Notes: Epiprofin (Epfn) was expressed in HaCaT cells from various HaloTag® Fusion vectors with either full-length or deletion mutants of the CMV promoter to provide different levels of Epfn expression. (The authors do not state whether the N-terminal or C-terminal HaloTag® Fusion vectors were used). HaCaT 72hr proliferation was highest when using the CMVd3 promoter (e.g., pFC17A or pFN24A) for the lowest expression level. Reporter assays were performed on in the HaCaT cells as well and were measured with the Dual-Luciferase® Reporter Assay System on a GloMax® Instrument. Transfection studies performed with primary keratinocytes utilized the ViaFect™ Transfection Reagent using the reverse transfection method. (4690)

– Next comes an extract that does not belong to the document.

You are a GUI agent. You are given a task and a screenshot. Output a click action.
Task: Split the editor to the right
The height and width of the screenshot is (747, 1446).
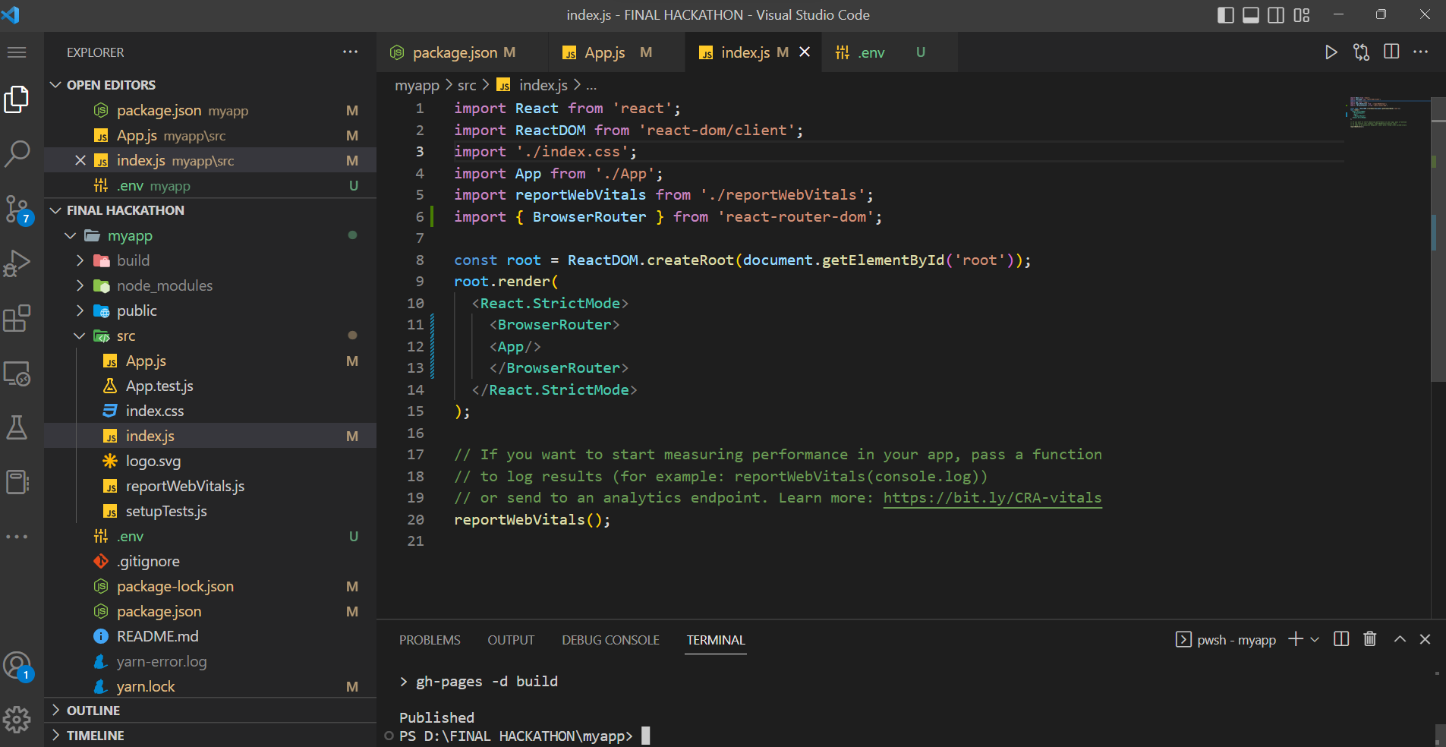(1391, 52)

Notes: The E3 ubiquitin ligase murine double minute 2 (MDM2) regulates transcriptional activity and expression levels of the p53 tumor suppressor protein. In this article, the authors show that the cell fate determinant NUMB interacts with MDM2, disrupting the interaction of MDM2 and p53 and preventing the ubiquitination of p53. To study protein-protein interactions between NUMB and MDM2, the authors used the pFN2A (GST) Flexi® Vector to express full-length and partial NUMB sequences as GST fusion proteins for protein pull-down experiments. To examine their hypothesis that the interaction between NUMB and MDM2 increases p53 levels and thus apoptosis in cells, they treated ZR75 human breast carcinoma cells and A375 human melanoma cells with NUMB-derived peptides and small molecule ligands that block the interaction between NUMB and MDM2. These treatments resulted in increased levels of p53 protein, Annexin V staining as well as caspase-3/7 activity, as determined using the Caspase-Glo® 3/7 Assay System. (4351)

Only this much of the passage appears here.